_Task details:_
Reproduce the records below in their entirety, exactly as shown.

Recorded data:
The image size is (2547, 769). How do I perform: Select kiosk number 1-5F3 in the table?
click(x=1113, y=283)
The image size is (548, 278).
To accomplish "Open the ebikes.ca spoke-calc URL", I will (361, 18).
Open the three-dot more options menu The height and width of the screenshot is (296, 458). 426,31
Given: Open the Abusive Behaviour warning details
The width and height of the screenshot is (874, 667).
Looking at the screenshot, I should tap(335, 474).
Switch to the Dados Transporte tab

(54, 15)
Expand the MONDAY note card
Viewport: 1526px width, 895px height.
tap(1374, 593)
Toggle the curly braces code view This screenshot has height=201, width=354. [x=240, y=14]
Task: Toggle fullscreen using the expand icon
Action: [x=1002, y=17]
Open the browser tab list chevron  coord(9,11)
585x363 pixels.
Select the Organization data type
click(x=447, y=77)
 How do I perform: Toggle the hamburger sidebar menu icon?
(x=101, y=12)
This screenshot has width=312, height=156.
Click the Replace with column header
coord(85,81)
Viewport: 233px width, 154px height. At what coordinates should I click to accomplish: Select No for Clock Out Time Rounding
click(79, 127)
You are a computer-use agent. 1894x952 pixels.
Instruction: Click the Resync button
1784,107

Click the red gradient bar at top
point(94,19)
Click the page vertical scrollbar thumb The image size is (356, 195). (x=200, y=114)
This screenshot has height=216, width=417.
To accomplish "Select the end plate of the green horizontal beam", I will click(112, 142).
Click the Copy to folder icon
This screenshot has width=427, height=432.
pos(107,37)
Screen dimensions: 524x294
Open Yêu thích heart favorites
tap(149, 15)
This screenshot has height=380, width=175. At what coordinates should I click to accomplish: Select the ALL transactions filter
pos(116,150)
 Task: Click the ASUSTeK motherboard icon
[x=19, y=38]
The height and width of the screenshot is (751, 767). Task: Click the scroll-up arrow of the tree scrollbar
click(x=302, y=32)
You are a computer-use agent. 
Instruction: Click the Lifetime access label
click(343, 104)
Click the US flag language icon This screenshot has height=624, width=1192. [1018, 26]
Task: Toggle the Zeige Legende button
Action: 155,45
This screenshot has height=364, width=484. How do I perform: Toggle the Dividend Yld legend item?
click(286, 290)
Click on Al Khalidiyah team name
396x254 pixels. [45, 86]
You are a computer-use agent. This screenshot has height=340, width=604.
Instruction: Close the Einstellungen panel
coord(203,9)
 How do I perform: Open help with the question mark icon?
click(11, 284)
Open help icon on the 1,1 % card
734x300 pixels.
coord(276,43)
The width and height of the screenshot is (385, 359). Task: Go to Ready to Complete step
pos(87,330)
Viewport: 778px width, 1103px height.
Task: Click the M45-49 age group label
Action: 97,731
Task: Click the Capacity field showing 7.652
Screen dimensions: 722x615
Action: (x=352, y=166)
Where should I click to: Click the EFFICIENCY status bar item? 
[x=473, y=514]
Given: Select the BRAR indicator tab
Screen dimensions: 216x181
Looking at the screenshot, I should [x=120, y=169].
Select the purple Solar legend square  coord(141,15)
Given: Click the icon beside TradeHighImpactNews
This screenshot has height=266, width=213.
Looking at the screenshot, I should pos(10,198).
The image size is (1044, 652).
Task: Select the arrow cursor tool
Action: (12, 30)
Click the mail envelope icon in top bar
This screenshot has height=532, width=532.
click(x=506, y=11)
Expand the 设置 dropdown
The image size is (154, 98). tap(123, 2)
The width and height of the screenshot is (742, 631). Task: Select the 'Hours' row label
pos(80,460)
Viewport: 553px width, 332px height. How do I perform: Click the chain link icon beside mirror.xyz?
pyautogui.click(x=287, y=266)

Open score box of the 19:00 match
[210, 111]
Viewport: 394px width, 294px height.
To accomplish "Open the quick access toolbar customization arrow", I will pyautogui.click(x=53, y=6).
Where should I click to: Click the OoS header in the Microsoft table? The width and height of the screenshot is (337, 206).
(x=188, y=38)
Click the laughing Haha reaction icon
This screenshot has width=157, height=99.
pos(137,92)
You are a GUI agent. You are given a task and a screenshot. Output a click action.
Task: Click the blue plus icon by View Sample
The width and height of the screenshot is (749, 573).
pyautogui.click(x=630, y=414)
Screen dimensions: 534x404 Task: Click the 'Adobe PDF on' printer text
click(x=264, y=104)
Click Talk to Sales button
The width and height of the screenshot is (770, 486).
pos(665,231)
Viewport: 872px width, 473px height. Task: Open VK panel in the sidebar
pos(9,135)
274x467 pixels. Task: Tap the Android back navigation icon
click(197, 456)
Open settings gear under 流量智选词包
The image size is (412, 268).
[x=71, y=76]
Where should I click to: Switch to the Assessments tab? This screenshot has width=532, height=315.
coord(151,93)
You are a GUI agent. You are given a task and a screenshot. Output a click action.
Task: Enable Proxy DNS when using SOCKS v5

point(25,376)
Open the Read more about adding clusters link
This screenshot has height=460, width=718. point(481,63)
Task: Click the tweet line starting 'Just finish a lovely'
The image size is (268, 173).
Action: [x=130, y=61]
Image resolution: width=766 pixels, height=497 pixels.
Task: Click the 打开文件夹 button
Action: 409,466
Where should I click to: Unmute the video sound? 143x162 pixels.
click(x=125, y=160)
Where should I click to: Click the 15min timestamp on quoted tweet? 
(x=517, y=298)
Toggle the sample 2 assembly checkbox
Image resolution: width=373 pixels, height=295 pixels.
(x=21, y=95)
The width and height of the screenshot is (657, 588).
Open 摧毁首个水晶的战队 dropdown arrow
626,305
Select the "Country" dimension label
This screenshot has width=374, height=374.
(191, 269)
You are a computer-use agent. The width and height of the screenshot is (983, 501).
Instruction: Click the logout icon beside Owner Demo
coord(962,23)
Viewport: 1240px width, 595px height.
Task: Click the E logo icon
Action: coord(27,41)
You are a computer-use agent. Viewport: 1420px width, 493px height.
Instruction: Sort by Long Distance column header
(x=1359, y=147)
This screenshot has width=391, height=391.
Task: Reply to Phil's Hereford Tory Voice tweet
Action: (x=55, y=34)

_Answer to this problem:_
The image size is (2547, 769). How do I perform: Select kiosk number 1-5F3 in the table?
click(x=1113, y=283)
The image size is (548, 278).
To accomplish "Open the ebikes.ca spoke-calc URL", I will (361, 18).
Open the three-dot more options menu The height and width of the screenshot is (296, 458). 426,31
Given: Open the Abusive Behaviour warning details
The width and height of the screenshot is (874, 667).
Looking at the screenshot, I should tap(335, 474).
Switch to the Dados Transporte tab

(54, 15)
Expand the MONDAY note card
Viewport: 1526px width, 895px height.
tap(1374, 593)
Toggle the curly braces code view This screenshot has height=201, width=354. [x=240, y=14]
Task: Toggle fullscreen using the expand icon
Action: [x=1002, y=17]
Open the browser tab list chevron  coord(9,11)
585x363 pixels.
Select the Organization data type
click(x=447, y=77)
 How do I perform: Toggle the hamburger sidebar menu icon?
(x=101, y=12)
This screenshot has width=312, height=156.
Click the Replace with column header
coord(85,81)
Viewport: 233px width, 154px height. At what coordinates should I click to accomplish: Select No for Clock Out Time Rounding
click(79, 127)
You are a computer-use agent. 1894x952 pixels.
Instruction: Click the Resync button
1784,107

Click the red gradient bar at top
point(94,19)
Click the page vertical scrollbar thumb The image size is (356, 195). (x=200, y=114)
This screenshot has height=216, width=417.
To accomplish "Select the end plate of the green horizontal beam", I will click(112, 142).
Click the Copy to folder icon
This screenshot has width=427, height=432.
pos(107,37)
Screen dimensions: 524x294
Open Yêu thích heart favorites
tap(149, 15)
This screenshot has height=380, width=175. At what coordinates should I click to accomplish: Select the ALL transactions filter
pos(116,150)
 Task: Click the ASUSTeK motherboard icon
[x=19, y=38]
The height and width of the screenshot is (751, 767). Task: Click the scroll-up arrow of the tree scrollbar
click(x=302, y=32)
You are a computer-use agent. 
Instruction: Click the Lifetime access label
click(343, 104)
Click the US flag language icon This screenshot has height=624, width=1192. [1018, 26]
Task: Toggle the Zeige Legende button
Action: 155,45
This screenshot has height=364, width=484. How do I perform: Toggle the Dividend Yld legend item?
click(286, 290)
Click on Al Khalidiyah team name
396x254 pixels. [45, 86]
You are a computer-use agent. This screenshot has height=340, width=604.
Instruction: Close the Einstellungen panel
coord(203,9)
 How do I perform: Open help with the question mark icon?
click(11, 284)
Open help icon on the 1,1 % card
734x300 pixels.
coord(276,43)
The width and height of the screenshot is (385, 359). Task: Go to Ready to Complete step
pos(87,330)
Viewport: 778px width, 1103px height.
Task: Click the M45-49 age group label
Action: 97,731
Task: Click the Capacity field showing 7.652
Screen dimensions: 722x615
Action: (x=352, y=166)
Where should I click to: Click the EFFICIENCY status bar item? 
[x=473, y=514]
Given: Select the BRAR indicator tab
Screen dimensions: 216x181
Looking at the screenshot, I should [x=120, y=169].
Select the purple Solar legend square  coord(141,15)
Given: Click the icon beside TradeHighImpactNews
This screenshot has height=266, width=213.
Looking at the screenshot, I should pos(10,198).
The image size is (1044, 652).
Task: Select the arrow cursor tool
Action: (12, 30)
Click the mail envelope icon in top bar
This screenshot has height=532, width=532.
click(x=506, y=11)
Expand the 设置 dropdown
The image size is (154, 98). tap(123, 2)
The width and height of the screenshot is (742, 631). Task: Select the 'Hours' row label
pos(80,460)
Viewport: 553px width, 332px height. How do I perform: Click the chain link icon beside mirror.xyz?
pyautogui.click(x=287, y=266)

Open score box of the 19:00 match
[210, 111]
Viewport: 394px width, 294px height.
To accomplish "Open the quick access toolbar customization arrow", I will pyautogui.click(x=53, y=6).
Where should I click to: Click the OoS header in the Microsoft table? The width and height of the screenshot is (337, 206).
(x=188, y=38)
Click the laughing Haha reaction icon
This screenshot has width=157, height=99.
pos(137,92)
You are a GUI agent. You are given a task and a screenshot. Output a click action.
Task: Click the blue plus icon by View Sample
The width and height of the screenshot is (749, 573).
pyautogui.click(x=630, y=414)
Screen dimensions: 534x404 Task: Click the 'Adobe PDF on' printer text
click(x=264, y=104)
Click Talk to Sales button
The width and height of the screenshot is (770, 486).
pos(665,231)
Viewport: 872px width, 473px height. Task: Open VK panel in the sidebar
pos(9,135)
274x467 pixels. Task: Tap the Android back navigation icon
click(197, 456)
Open settings gear under 流量智选词包
The image size is (412, 268).
[x=71, y=76]
Where should I click to: Switch to the Assessments tab? This screenshot has width=532, height=315.
coord(151,93)
You are a GUI agent. You are given a task and a screenshot. Output a click action.
Task: Enable Proxy DNS when using SOCKS v5

point(25,376)
Open the Read more about adding clusters link
This screenshot has height=460, width=718. point(481,63)
Task: Click the tweet line starting 'Just finish a lovely'
The image size is (268, 173).
Action: [x=130, y=61]
Image resolution: width=766 pixels, height=497 pixels.
Task: Click the 打开文件夹 button
Action: 409,466
Where should I click to: Unmute the video sound? 143x162 pixels.
click(x=125, y=160)
Where should I click to: Click the 15min timestamp on quoted tweet? 
(x=517, y=298)
Toggle the sample 2 assembly checkbox
Image resolution: width=373 pixels, height=295 pixels.
(x=21, y=95)
The width and height of the screenshot is (657, 588).
Open 摧毁首个水晶的战队 dropdown arrow
626,305
Select the "Country" dimension label
This screenshot has width=374, height=374.
(191, 269)
You are a computer-use agent. The width and height of the screenshot is (983, 501).
Instruction: Click the logout icon beside Owner Demo
coord(962,23)
Viewport: 1240px width, 595px height.
Task: Click the E logo icon
Action: coord(27,41)
You are a computer-use agent. Viewport: 1420px width, 493px height.
Instruction: Sort by Long Distance column header
(x=1359, y=147)
This screenshot has width=391, height=391.
Task: Reply to Phil's Hereford Tory Voice tweet
Action: (x=55, y=34)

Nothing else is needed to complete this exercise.